WORK ORDER:
Here are the records. Write out exactly the lines between the one holding "Where should I click to: Toggle" and the one holding "Click the ../Colombia/bandeja_paisa.html", inclusive.

DATA LISTING:

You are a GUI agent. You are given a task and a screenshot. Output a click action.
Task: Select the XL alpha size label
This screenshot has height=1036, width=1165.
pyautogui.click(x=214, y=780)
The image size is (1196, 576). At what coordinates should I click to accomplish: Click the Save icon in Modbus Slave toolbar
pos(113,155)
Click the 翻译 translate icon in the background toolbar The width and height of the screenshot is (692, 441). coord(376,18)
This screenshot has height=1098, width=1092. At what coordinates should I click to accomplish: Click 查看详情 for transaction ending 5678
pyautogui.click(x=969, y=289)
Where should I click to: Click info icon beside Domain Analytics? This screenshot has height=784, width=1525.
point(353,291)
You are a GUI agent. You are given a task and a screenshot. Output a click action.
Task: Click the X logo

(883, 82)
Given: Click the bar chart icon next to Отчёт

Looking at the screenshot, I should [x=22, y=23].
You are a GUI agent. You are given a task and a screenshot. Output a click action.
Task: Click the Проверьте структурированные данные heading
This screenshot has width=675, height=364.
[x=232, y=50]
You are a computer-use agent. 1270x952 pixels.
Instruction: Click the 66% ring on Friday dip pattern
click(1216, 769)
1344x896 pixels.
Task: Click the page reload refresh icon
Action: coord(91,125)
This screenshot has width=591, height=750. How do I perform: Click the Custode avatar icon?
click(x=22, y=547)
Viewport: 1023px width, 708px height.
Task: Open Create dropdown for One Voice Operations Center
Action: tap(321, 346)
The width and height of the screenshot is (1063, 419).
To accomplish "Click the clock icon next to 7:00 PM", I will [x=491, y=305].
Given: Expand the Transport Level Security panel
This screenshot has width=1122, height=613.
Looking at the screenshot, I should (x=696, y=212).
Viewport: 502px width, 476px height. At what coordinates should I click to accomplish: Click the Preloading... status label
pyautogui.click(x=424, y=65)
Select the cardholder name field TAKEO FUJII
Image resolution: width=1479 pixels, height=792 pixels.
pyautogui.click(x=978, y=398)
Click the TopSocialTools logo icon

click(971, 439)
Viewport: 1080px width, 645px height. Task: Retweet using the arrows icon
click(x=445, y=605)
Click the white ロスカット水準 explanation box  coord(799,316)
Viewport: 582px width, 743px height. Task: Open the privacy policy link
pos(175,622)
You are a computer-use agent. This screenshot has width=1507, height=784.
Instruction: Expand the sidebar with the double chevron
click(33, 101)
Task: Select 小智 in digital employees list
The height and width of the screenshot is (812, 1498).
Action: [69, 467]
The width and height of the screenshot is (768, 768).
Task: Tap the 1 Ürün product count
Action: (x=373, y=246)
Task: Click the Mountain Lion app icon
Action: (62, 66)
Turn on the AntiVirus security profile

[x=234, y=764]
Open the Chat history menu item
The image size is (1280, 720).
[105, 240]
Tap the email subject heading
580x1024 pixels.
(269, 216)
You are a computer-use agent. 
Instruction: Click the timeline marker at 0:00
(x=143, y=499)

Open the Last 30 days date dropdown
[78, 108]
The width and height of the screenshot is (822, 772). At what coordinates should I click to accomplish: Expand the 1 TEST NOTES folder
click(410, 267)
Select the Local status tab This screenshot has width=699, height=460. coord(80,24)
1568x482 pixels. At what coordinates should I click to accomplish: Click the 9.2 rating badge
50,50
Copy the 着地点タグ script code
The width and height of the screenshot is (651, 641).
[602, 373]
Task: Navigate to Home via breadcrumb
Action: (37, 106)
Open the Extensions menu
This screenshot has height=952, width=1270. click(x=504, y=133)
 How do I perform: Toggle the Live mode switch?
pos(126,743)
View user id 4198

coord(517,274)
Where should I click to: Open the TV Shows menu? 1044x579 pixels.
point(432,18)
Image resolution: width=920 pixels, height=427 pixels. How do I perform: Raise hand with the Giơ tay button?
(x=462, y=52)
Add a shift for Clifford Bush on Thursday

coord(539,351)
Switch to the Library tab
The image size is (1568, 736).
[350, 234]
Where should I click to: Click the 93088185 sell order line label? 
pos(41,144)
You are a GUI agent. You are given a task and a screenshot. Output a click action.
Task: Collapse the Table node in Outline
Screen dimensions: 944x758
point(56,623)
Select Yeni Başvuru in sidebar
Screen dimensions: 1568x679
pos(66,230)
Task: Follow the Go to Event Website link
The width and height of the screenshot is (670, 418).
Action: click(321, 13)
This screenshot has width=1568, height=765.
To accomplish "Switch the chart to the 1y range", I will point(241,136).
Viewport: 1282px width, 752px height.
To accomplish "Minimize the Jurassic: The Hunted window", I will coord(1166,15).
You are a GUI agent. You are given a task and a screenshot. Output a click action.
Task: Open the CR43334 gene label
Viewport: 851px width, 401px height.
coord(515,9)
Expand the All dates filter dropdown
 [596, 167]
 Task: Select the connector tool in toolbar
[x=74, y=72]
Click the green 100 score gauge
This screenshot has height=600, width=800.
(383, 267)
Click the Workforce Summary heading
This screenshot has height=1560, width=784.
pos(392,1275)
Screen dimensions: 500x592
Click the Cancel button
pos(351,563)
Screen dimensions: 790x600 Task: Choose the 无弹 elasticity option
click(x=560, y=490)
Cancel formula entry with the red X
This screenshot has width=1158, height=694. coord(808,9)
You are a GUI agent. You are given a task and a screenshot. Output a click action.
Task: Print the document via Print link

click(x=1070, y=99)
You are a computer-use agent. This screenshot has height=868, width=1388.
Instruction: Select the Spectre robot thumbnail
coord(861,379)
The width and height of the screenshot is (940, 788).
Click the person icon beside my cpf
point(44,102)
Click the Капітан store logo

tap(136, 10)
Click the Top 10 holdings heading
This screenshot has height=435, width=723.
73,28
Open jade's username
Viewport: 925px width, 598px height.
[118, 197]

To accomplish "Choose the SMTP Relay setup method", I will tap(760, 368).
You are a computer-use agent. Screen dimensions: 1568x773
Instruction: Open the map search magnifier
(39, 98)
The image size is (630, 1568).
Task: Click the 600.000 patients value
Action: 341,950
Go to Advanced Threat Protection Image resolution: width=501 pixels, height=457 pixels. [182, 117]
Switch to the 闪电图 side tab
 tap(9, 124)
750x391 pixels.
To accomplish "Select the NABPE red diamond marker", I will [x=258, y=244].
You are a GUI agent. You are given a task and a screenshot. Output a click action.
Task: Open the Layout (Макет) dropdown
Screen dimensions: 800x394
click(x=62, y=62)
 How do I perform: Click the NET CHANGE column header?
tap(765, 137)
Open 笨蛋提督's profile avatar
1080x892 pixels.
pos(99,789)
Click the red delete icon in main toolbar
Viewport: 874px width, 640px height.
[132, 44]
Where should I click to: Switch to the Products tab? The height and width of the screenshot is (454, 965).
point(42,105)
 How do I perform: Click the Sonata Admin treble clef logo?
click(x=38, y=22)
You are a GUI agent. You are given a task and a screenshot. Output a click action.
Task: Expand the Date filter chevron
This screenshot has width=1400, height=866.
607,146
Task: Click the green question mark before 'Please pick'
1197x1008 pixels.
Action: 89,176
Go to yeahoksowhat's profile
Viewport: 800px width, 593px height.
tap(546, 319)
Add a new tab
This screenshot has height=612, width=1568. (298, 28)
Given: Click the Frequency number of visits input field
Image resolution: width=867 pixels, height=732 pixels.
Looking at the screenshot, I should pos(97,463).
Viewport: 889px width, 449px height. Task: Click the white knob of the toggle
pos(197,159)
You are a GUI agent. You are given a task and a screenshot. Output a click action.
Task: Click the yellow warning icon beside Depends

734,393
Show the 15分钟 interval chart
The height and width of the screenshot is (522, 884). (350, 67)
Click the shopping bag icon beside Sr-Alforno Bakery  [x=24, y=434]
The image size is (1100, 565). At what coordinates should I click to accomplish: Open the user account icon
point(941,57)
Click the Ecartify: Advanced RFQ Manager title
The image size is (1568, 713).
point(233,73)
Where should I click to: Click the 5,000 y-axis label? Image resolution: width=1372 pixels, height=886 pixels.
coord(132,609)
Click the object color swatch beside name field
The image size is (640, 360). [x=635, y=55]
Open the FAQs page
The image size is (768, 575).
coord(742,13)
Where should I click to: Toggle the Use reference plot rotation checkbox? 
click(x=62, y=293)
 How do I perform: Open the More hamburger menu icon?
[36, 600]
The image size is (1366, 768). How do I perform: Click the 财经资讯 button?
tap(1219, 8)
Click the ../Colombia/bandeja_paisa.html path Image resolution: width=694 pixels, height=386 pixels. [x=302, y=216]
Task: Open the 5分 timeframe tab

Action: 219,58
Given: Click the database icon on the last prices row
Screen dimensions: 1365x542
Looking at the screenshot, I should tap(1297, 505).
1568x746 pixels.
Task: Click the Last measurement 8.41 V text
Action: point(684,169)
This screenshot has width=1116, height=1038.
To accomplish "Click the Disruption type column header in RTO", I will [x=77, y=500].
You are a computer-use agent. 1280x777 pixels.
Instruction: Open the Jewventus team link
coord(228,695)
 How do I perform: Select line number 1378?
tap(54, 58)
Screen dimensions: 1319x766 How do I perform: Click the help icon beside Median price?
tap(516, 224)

RESULT FOR THIS EXERCISE:
Where should I click to: Toggle the Use reference plot rotation checkbox? 
click(x=62, y=293)
 How do I perform: Open the More hamburger menu icon?
[36, 600]
The image size is (1366, 768). How do I perform: Click the 财经资讯 button?
tap(1219, 8)
Click the ../Colombia/bandeja_paisa.html path Image resolution: width=694 pixels, height=386 pixels. [x=302, y=216]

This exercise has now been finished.